◆ Work request
Search the entries for the word "agent" and report each line that has it.

◆ Exercise input

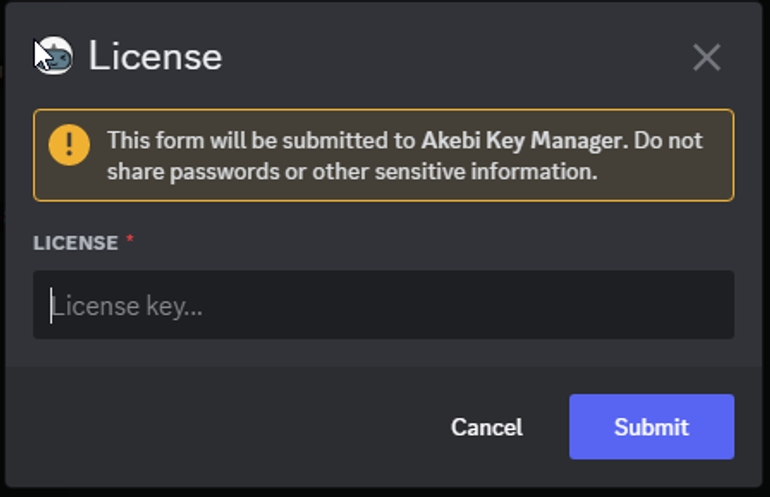Click the blank header space beside License title
The width and height of the screenshot is (770, 497).
click(450, 56)
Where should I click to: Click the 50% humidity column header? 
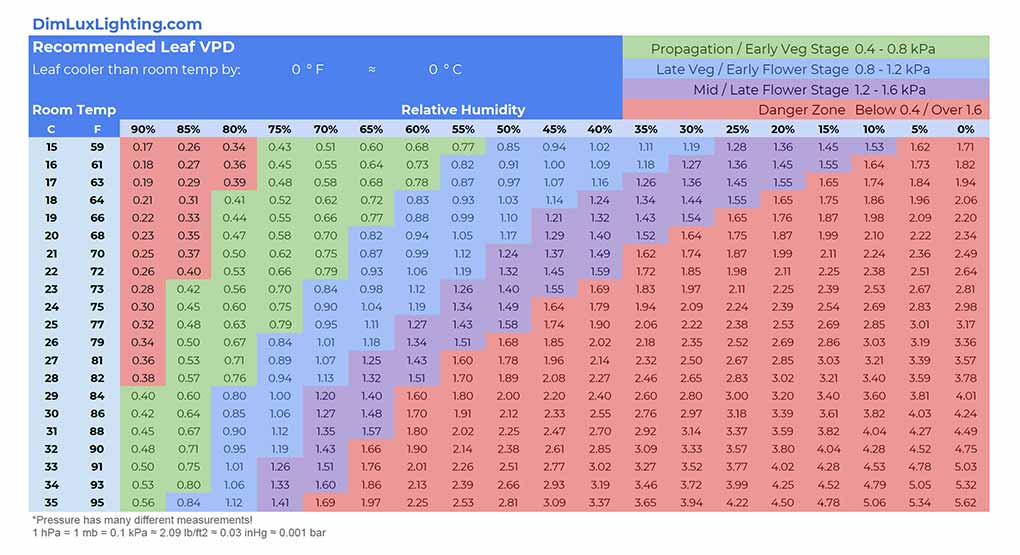508,129
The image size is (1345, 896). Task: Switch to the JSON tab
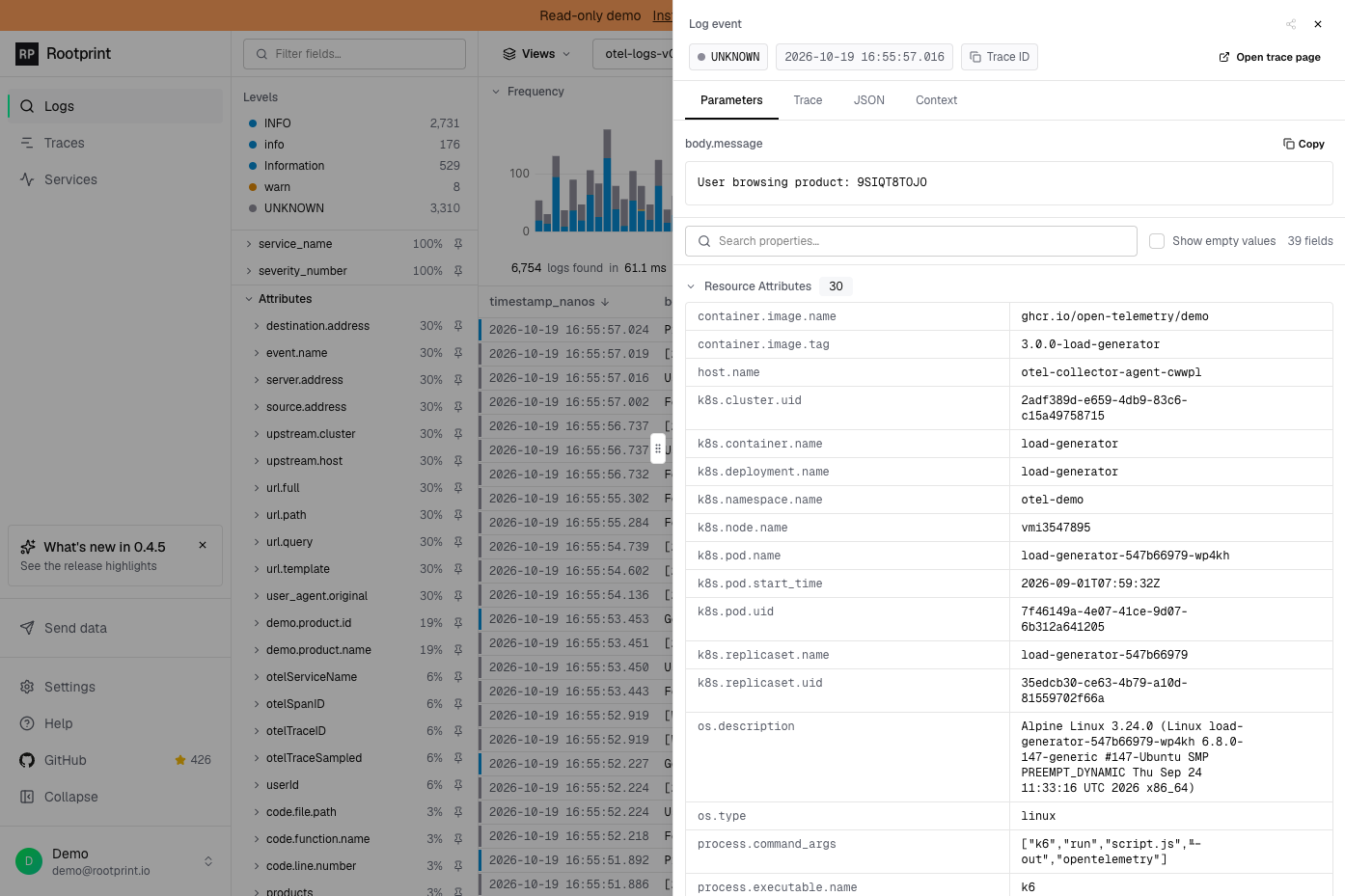click(869, 100)
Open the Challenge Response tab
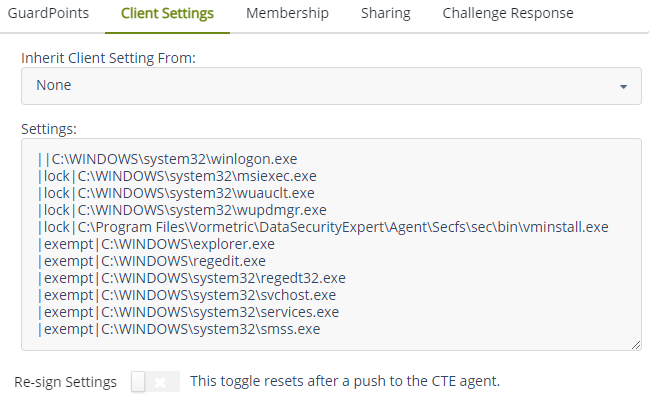The image size is (649, 400). 508,14
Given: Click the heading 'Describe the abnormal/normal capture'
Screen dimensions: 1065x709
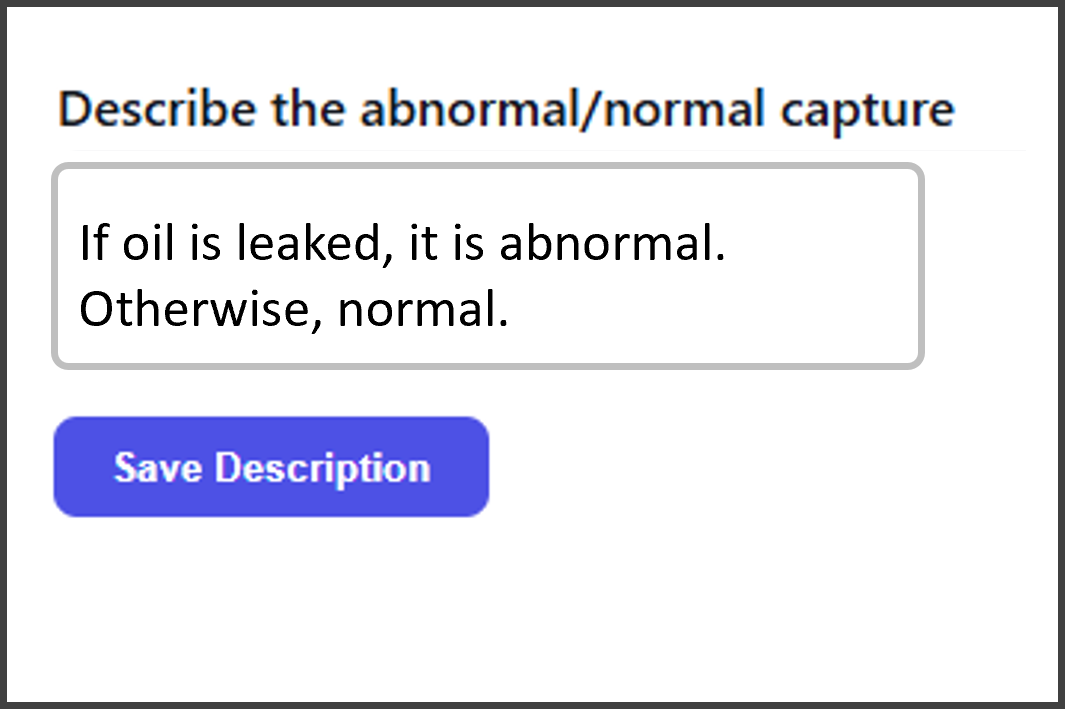Looking at the screenshot, I should coord(506,109).
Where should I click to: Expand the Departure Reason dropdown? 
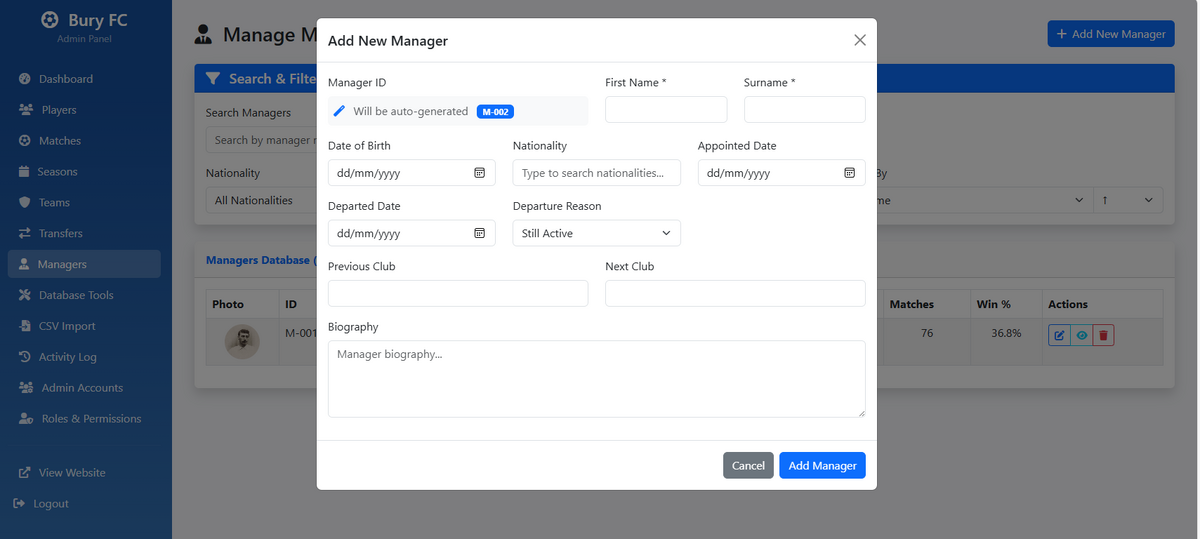pyautogui.click(x=597, y=233)
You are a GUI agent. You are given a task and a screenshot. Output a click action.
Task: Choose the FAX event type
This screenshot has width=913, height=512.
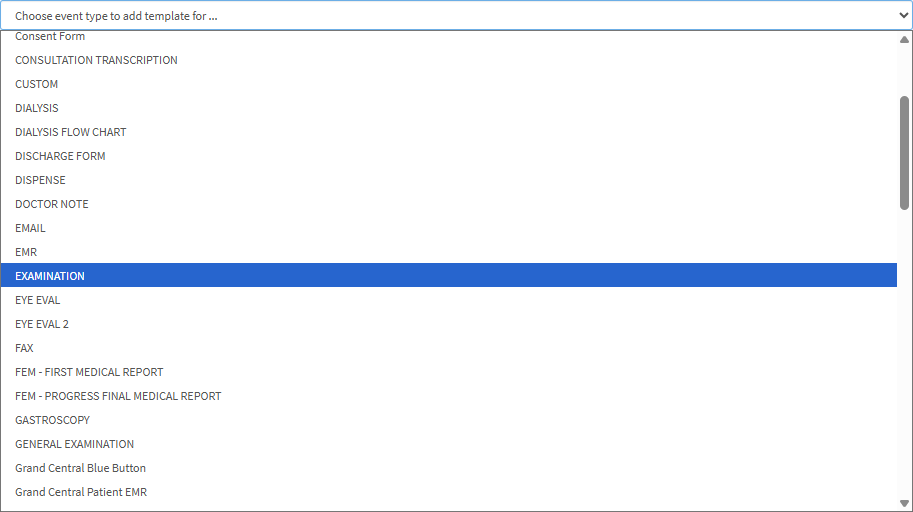tap(24, 348)
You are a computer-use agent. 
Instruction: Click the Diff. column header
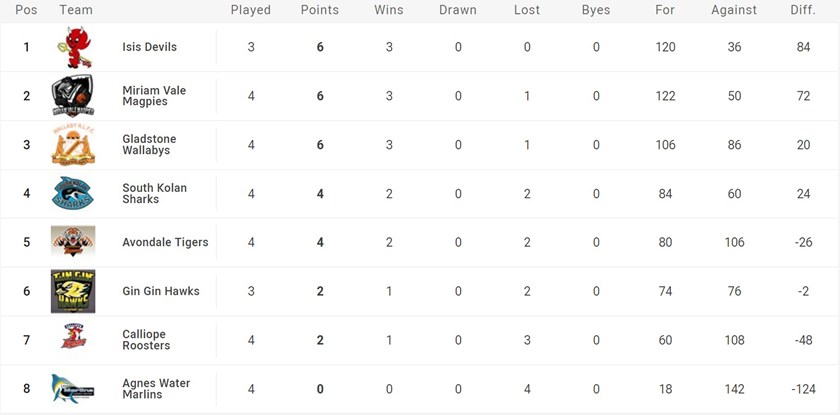[803, 10]
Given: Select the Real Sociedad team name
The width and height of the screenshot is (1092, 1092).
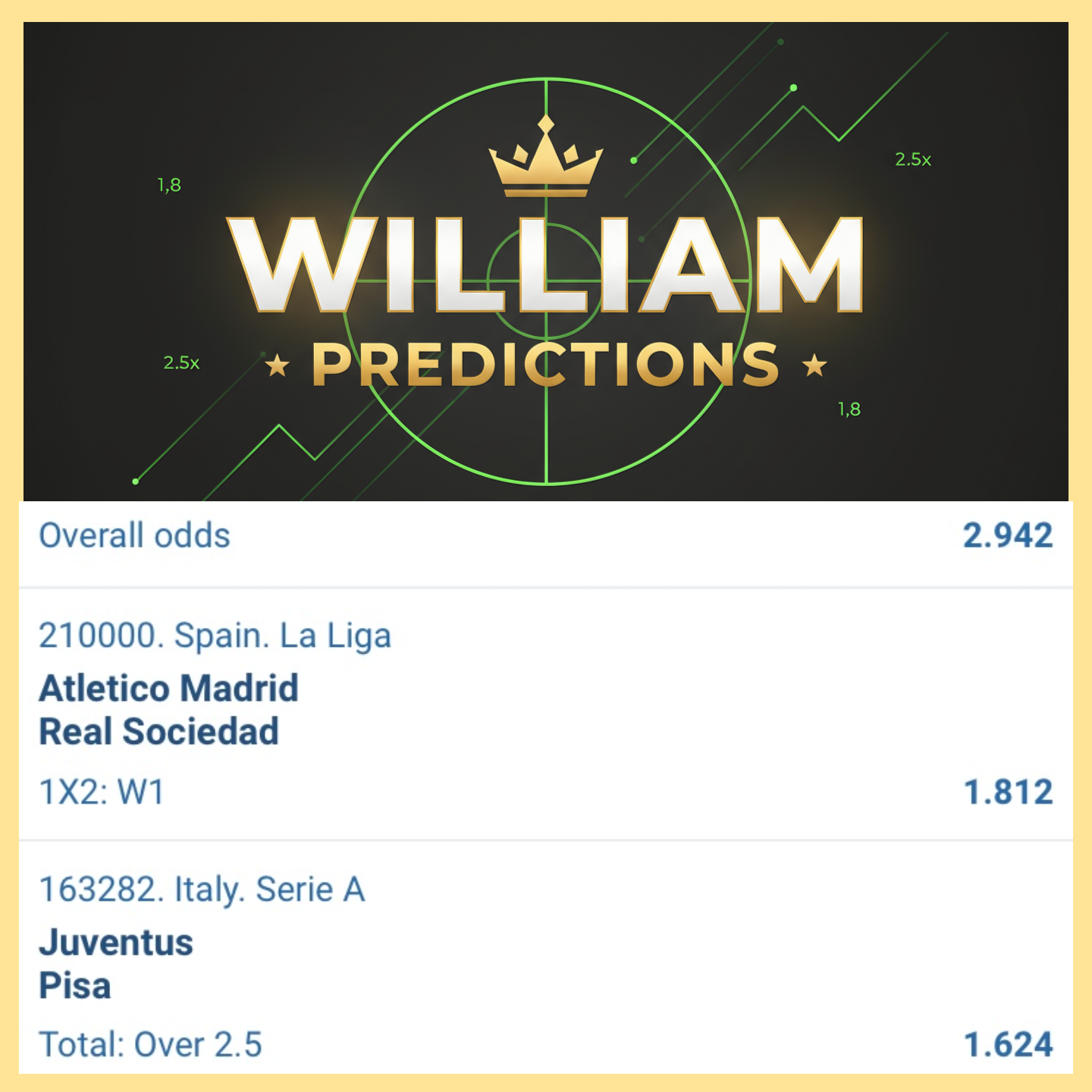Looking at the screenshot, I should 158,732.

◆ Expected answer
You are a GUI agent. You are given a task and a screenshot. Output a click action.
You are a computer-use agent. 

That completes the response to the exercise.